17. The system of claim 12, the one or more processors further to warp the sensor data using depth data represented by the 3D surface topology of the environment.

18. The system of claim 12, wherein the system is at least one of:

a control system for an autonomous or semi-autonomous machine;

a perception system for an autonomous or semi-autonomous machine;

a system for performing simulation operations;

a system for performing digital twin operations;

a system for performing light transport simulation;

a system for performing collaborative content creation for 3D assets;

a system for performing deep learning operations;

a system for performing real-time streaming;

a system for generating or presenting one or more of augmented reality content, virtual reality content, or mixed reality content;

a system implemented using an edge device;

a system implemented using a robot;

a system for performing conversational AI operations;

a system for generating synthetic data;

a system for generating synthetic data using AI;

a system incorporating one or more virtual machines (VMs);

a system implemented at least partially in a data center; or

a system implemented at least partially using cloud computing resources.

19. A method comprising:

computing, based at least on image data generated using one or more cameras of an ego-machine in an environment, a three dimensional (3D) surface topology of the environment; and

generating a visualization of the environment based at least on projecting the image data onto the 3D surface topology.

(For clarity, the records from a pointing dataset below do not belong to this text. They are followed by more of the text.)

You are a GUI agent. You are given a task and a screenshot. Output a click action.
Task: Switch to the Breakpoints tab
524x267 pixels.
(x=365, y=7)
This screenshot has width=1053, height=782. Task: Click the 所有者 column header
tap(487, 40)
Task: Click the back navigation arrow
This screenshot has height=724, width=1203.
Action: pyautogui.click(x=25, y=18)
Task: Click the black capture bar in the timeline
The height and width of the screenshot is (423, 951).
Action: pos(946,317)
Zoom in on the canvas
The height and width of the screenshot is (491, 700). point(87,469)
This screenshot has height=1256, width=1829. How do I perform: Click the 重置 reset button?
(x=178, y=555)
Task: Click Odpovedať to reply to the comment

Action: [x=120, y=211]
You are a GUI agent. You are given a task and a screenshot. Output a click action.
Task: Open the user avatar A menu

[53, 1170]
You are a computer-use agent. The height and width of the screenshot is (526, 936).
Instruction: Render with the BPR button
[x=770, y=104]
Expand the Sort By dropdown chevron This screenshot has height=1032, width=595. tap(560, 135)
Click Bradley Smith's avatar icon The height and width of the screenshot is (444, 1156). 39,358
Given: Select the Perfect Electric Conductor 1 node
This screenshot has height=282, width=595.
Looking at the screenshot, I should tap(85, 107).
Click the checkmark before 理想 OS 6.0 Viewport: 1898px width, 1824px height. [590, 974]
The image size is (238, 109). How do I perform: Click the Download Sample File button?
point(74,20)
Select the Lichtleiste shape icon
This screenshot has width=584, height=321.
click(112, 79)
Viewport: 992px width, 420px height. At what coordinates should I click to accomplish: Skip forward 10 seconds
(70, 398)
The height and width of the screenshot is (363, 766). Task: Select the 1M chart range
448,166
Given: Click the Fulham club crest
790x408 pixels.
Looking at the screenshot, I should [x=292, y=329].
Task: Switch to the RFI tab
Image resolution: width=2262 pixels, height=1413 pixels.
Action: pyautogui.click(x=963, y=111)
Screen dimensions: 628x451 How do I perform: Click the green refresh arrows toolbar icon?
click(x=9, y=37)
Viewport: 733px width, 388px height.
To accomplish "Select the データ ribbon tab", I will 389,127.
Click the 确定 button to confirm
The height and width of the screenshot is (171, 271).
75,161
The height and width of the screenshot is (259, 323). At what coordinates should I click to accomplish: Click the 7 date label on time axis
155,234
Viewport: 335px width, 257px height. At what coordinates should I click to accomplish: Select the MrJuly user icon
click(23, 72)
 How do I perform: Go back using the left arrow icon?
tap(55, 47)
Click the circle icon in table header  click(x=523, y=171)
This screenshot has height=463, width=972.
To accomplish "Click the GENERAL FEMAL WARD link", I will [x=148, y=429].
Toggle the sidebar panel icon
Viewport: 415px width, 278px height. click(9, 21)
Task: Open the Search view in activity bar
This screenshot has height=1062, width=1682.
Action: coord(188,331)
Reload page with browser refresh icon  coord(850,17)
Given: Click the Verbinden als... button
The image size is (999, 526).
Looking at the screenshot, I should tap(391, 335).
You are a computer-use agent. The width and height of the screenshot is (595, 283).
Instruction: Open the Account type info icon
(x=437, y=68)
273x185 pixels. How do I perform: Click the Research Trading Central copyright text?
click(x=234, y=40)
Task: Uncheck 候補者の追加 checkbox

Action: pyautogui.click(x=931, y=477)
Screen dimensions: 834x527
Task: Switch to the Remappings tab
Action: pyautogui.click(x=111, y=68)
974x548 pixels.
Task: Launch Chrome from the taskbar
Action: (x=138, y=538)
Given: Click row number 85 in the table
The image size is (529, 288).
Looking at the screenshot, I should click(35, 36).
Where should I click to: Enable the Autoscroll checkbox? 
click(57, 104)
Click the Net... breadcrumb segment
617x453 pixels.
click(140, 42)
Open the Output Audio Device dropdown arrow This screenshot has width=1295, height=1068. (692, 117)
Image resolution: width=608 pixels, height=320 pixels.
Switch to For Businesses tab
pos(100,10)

20. The method of claim 19, wherein the method is performed by at least one of:

a control system for an autonomous or semi-autonomous machine;

a perception system for an autonomous or semi-autonomous machine;

a system for performing simulation operations;

a system for performing digital twin operations;

a system for performing light transport simulation;

a system for performing collaborative content creation for 3D assets;

a system for performing deep learning operations;

a system for performing real-time streaming;

a system for generating or presenting one or more of augmented reality content, virtual reality content, or mixed reality content;

a system implemented using an edge device;

a system implemented using a robot;

a system for performing conversational AI operations;

a system for generating synthetic data;

a system for generating synthetic data using AI;

a system incorporating one or more virtual machines (VMs);

a system implemented at least partially in a data center; or

a system implemented at least partially using cloud computing resources.